*PROBLEM DESCRIPTION*
Answer these questions from the abstract on corrosion in reinforcing steel bars:
1. How many Scopus citations does the article have?
2. The change in time-of-flight of which mode quantifies the corrosion level?
3. Unlike recorded signal strength, what is time-of-flight not influenced by?

*DOCUMENT SEGMENT*
§ §

Detection and quantification of diameter reduction due to corrosion in reinforcing steel bars

Umar Amjad, Susheel Kumar Yadav, Tribikram Kundu

Research output: Contribution to journalArticle

18 Citations (Scopus)

Abstract

Guided wave–based techniques are becoming popular for damage detection in pipes, rods, and plates. For monitoring reinforced concrete beams, the longitudinal guided wave is excited and recorded after its transmission through the reinforcing steel bar for estimating its corrosion level. Recorded signal amplitude is affected by the corrosion level. Thus, the corrosion level is estimated from the transmitted wave amplitude. Instead of investigating the amplitude of the transmitted guided waves, the differential time-of-flight of the propagating wave modes is recorded in this article. The differential time-of-flight is obtained from the time–frequency representations of the recorded transient signals and from the high temporal resolution using the cross-correlation technique. It is observed that the corrosion level can be quantified from the change in time-of-flight of the L(0,1) mode. The guided wave modes are experimentally generated, recorded, and compared with the theoretical dispersion curves to identify different modes and select the most efficient mode for quantifying the corrosion level. Unlike the recorded signal strength, the time-of-flight is not influenced by the bonding condition between the sensors and the specimen; therefore, the time-of-flight-based corrosion-monitoring technique is less influenced by the sensor bonding condition. This investigation is necessary because most investigators have studied the effect of corrosion on the recorded signal strength instead of its time-of-flight.

§ §

*INFORMATION GIVEN*
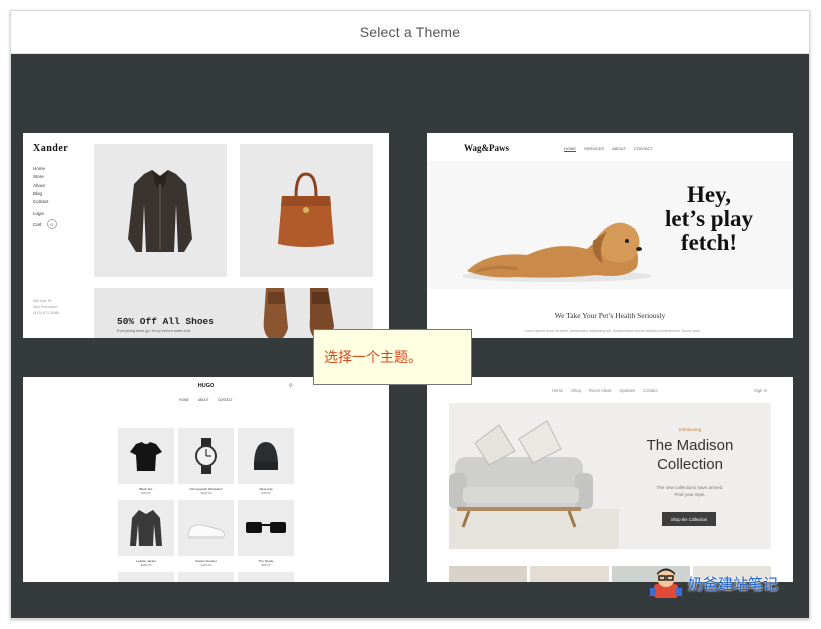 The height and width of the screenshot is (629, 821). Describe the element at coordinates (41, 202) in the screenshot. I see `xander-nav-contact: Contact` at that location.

§ §

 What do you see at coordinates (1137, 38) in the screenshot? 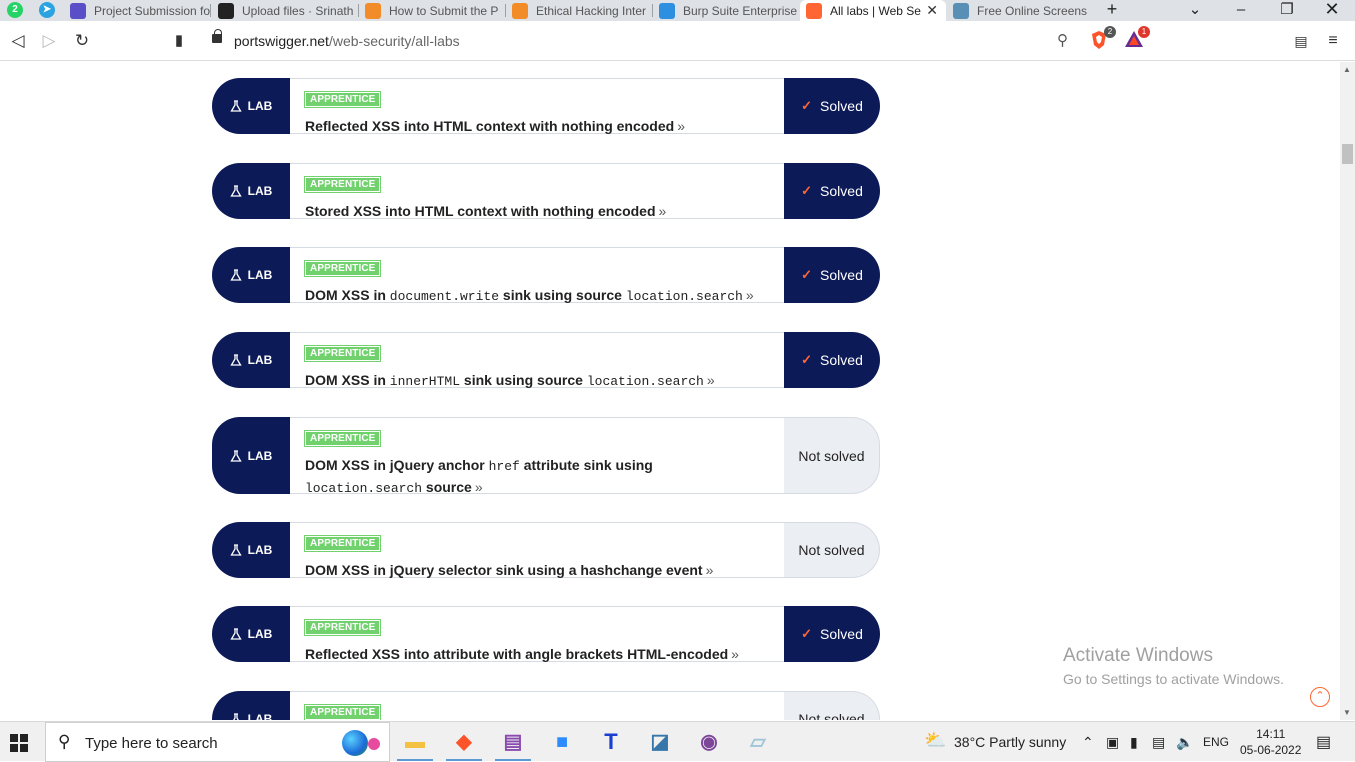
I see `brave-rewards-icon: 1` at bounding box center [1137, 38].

§ §

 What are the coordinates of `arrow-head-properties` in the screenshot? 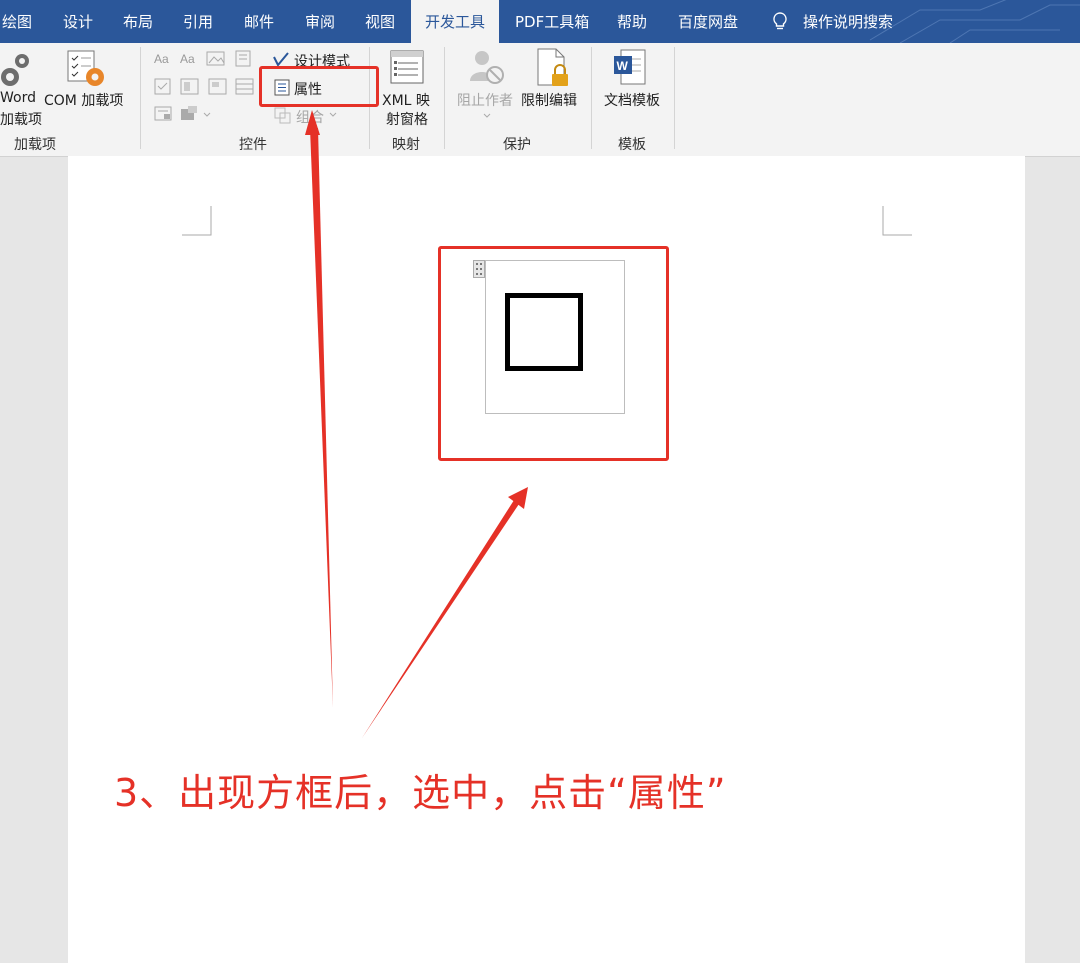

§ §

*ANSWER TO THIS EXERCISE*
1. 18
2. The L(0,1) mode
3. The bonding condition between the sensors and the specimen